▶ [EXERCISE DETAILS]:
Run through the data and copy out every line that mentions the word "agent".

▶ [RECORDS PROVIDED]:
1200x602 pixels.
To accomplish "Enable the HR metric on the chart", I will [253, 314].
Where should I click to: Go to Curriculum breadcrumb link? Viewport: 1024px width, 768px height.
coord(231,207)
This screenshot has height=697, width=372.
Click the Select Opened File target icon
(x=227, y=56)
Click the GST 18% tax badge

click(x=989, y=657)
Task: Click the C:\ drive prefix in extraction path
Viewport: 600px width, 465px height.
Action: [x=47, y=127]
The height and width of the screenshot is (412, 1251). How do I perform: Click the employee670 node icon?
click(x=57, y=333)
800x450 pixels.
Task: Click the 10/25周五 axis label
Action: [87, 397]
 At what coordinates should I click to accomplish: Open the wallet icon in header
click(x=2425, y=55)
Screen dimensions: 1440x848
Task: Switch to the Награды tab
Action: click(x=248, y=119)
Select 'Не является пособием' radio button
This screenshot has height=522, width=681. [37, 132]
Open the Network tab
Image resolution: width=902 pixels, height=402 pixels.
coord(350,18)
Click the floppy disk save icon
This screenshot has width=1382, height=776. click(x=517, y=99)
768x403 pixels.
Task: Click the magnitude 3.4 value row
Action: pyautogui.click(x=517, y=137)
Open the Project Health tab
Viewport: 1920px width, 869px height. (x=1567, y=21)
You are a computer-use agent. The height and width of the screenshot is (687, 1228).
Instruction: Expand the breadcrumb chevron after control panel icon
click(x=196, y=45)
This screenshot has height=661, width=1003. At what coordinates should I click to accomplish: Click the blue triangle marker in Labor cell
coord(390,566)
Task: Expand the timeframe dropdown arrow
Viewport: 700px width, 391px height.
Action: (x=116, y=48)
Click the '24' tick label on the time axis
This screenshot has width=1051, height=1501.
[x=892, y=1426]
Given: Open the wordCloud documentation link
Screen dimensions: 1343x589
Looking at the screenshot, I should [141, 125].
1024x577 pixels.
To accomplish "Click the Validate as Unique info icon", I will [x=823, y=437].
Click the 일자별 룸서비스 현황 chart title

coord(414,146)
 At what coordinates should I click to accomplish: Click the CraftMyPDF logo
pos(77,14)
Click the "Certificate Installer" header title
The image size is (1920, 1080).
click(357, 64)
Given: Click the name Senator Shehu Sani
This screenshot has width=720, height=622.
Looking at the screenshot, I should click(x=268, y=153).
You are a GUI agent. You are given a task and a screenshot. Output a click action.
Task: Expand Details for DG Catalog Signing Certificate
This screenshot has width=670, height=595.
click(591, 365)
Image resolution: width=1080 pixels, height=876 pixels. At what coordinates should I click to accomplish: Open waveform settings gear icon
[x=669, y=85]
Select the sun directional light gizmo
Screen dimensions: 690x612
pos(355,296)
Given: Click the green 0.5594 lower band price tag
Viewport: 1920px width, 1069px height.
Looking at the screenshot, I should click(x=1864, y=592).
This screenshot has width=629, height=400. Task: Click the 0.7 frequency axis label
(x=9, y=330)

▶ [ANSWER TO THIS PROBLEM]:
You are a computer-use agent. The height and width of the screenshot is (687, 1228).
You are a GUI agent. You are given a task and a screenshot. Output a click action.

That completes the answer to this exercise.